(Pixel coordinate grounding data)
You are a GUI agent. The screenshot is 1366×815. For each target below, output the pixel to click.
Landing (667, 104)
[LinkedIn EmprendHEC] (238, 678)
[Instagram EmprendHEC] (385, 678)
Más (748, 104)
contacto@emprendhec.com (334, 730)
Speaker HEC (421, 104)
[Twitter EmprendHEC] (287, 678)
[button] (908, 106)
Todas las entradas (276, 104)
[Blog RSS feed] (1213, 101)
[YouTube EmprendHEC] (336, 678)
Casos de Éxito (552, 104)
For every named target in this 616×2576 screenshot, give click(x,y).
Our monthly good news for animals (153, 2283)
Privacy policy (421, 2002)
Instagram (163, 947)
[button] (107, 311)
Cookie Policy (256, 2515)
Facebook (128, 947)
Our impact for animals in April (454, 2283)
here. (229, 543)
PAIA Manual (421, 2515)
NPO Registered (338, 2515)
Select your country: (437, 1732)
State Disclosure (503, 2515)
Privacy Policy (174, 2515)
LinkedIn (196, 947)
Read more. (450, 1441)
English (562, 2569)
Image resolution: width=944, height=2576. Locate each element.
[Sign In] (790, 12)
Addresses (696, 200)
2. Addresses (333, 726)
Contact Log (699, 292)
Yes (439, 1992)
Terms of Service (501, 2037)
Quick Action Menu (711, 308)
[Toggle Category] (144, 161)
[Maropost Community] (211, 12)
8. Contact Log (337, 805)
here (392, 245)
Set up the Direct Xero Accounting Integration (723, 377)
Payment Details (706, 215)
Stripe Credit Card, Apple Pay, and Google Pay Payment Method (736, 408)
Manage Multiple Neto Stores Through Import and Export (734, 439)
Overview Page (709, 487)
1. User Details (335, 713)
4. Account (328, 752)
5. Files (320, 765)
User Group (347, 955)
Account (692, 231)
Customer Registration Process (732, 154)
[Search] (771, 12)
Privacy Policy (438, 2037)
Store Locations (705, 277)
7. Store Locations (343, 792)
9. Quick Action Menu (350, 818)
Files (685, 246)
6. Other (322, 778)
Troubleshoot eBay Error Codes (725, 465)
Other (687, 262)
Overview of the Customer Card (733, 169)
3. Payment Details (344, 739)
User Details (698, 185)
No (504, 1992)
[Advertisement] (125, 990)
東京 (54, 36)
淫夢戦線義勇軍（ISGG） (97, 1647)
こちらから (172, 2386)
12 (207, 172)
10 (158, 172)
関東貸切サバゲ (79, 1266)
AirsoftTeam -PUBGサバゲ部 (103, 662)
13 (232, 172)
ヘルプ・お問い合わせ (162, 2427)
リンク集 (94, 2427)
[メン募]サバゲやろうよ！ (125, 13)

:: Exercise instructions ::
From the entries, copy out each line containing the word "click".

:: Solution to the exercise ::
You are a GUI agent. The screenshot is 1366×815. For each target below, output the pixel to click.
For every named target in this 616×2576 screenshot, give click(x,y).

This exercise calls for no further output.